The lift doors opened and Lia stepped out into the plushly carpeted corridor. As she let herself into her room she ruthlessly pushed down a very alien sense of something that felt awfully like...yearning.
* * *
Ben was back in his vast loft-style apartment a short time later. Sirens pierced the air from far below in the vibrant Meatpacking District, but he was oblivious. Pacing the floor. He’d taken off his jacket and tie, feeling constricted. His head was still full of Julianna Ford, and her cooler than cool aristocratic beauty. The memory of that haughty accent and the way she’d so icily dismissed him made him want to see her come undone, hear her voice hoarse from screaming his name.
Dammit. Since when had he grown such an active imagination?
But something else niggled at him—her hostility, and her immediate leaping to the conclusion that his motivation to date her had something to do with her father. Ben’s conscience niggled, but he pushed it down—he hadn’t tried to pretend to Julianna that he was unaware of who she was. He just hadn’t mentioned it up front.
He thought again of how absent her father had been from view in the last few months and Julianna Ford’s actions took on a much more intriguing light. She’d been...protective—and why would she feel the need to be protective unless her father was ill...weak?
Just then his phone vibrated in his pocket and he took it out, scowling when he saw the name Elizabeth Young on the screen.
When he answered she spoke straight away, sounding disapproving, ‘I don’t know what happened between you and Julianna Ford but she’s instructed me that she doesn’t want to meet with you again and to take her profile out of my portfolio.’
That made Ben feel simultaneously annoyed at the confirmation that she didn’t want to see him again, and pleased that she obviously wasn’t eager for a date with any other man. Also, it confirmed his suspicion that she had something to hide...some vulnerability. Because she perceived him to be a threat.
The unmistakable instinct to take up a challenge coursed through his blood. ‘It’s unfortunate that the date didn’t go well, but I’ll take it from here.’
Elizabeth Young was sharp. ‘This is not how I conduct my business, Mr Carter. You can’t pursue her if she’s specifically requested not to see you again.’
Irritation prickled at this reiteration that she didn’t want to see him again—and at the implication that anyone could tell him what to do. But Ben realised that he couldn’t afford to alienate this woman. She was the key to all their futures. Except right now he was determined to take his future into his own hands.
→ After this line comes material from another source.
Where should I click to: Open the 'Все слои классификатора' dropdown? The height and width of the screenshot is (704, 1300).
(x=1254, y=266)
‘You can rest assured, Miss Young. I won’t pursue her again through your agency.’
There was silence for a moment, and then Elizabeth Young said, ‘Thank you. If and when you’re ready to date again we can set up another appointment. But, Mr Carter, I have to warn you that I won’t tolerate anyone alienating my clientele.’
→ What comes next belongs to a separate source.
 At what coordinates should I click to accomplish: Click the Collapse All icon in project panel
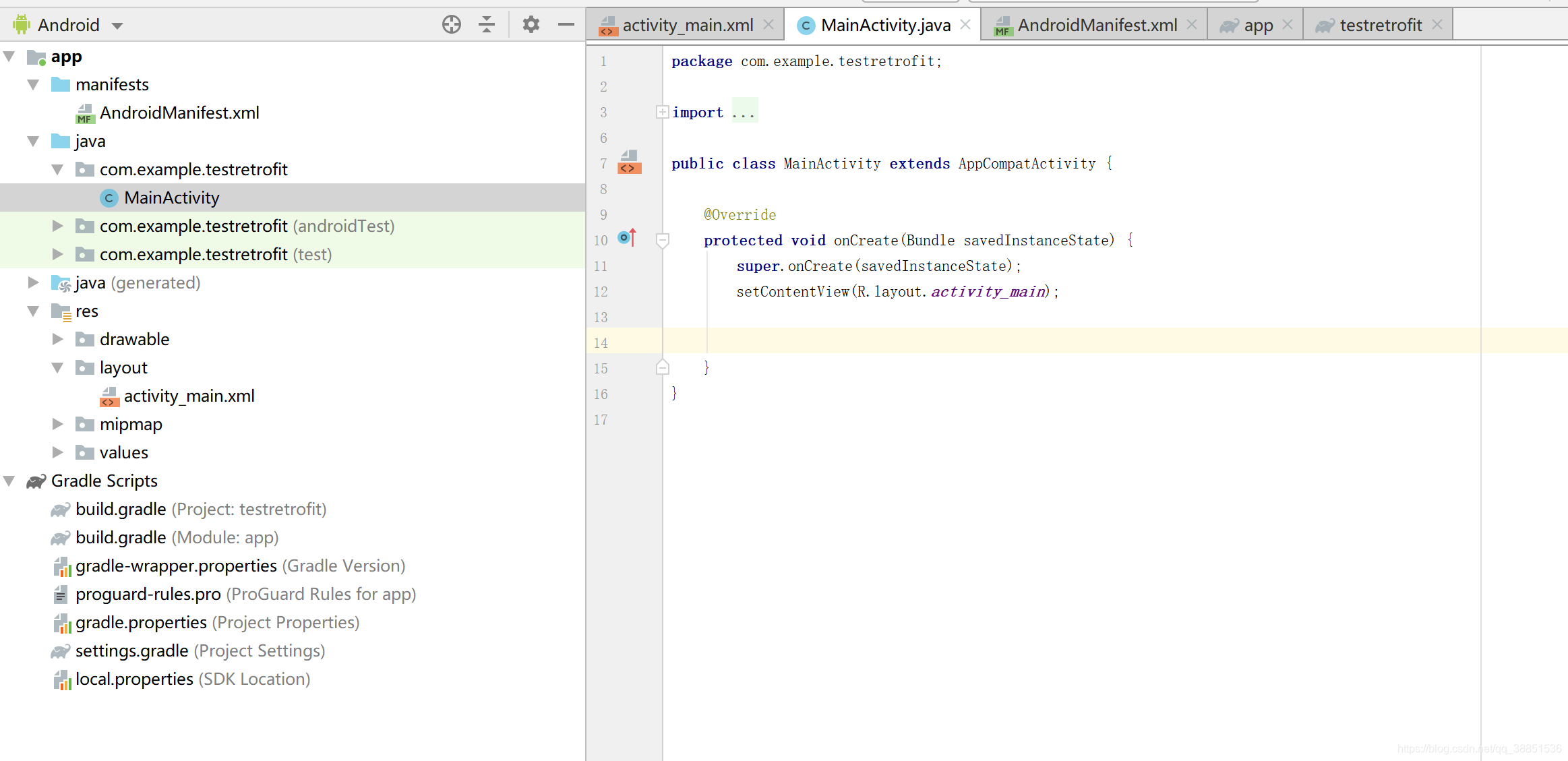coord(486,25)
Once again Ben had to admit to a grudging sense of respect for the straight-talking matchmaker. Intimidated by powerful men she obviously was not. He said, ‘Julianna Ford and I had a clash of personality—that’s all. It happens from time to time. If I need you again I’ll call you. Goodbye, Miss Young.’
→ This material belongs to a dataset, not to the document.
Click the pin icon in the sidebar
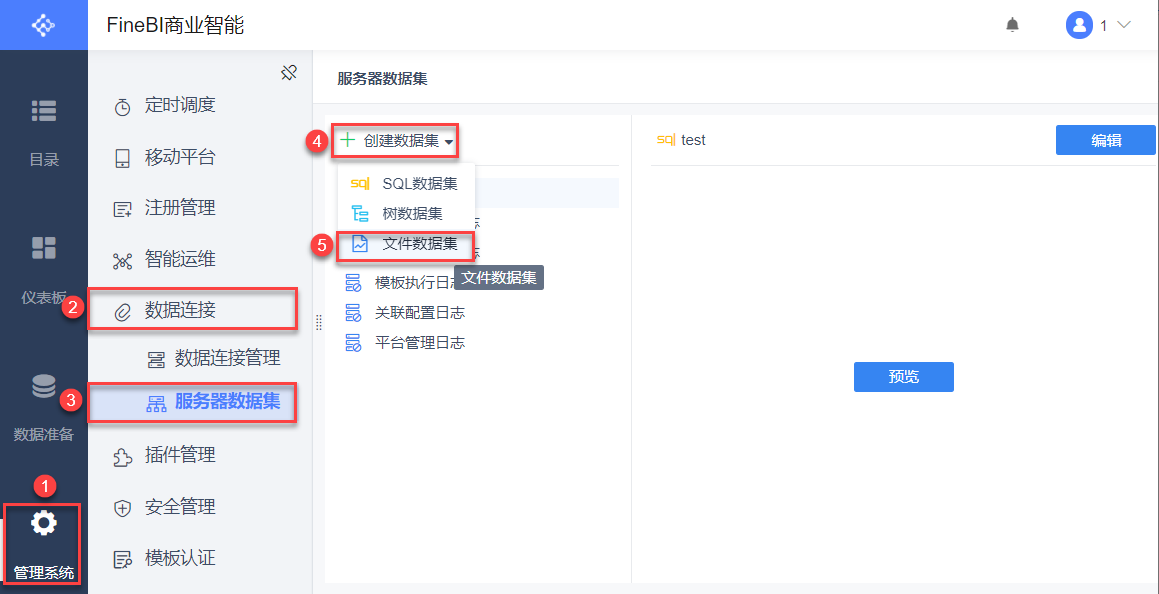Viewport: 1159px width, 594px height. (x=289, y=73)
Ben terminated the call, filled with resolve. A clash of personality it might have been, between him and the lustrous dark-haired British beauty, but electricity had sizzled between them, no matter how icy her demeanour. He knew Julianna Ford was here for a charity function, and New York could be a surprisingly small place when you moved in certain circles. If they happened to meet again it wouldn’t be via Elizabeth Young, as he’d assured her.
Ben made a call on his phone, issuing curt instructions to his assistant on the other end. He told himself that the spiking of anticipation in his blood had more to do with the fact that Julianna Ford represented a chance to achieve his public and professional redemption and less to do with the fact that she’d intrigued the hell out of him with her frosty attitude—or the fact that he wanted her more than he’d ever wanted another woman.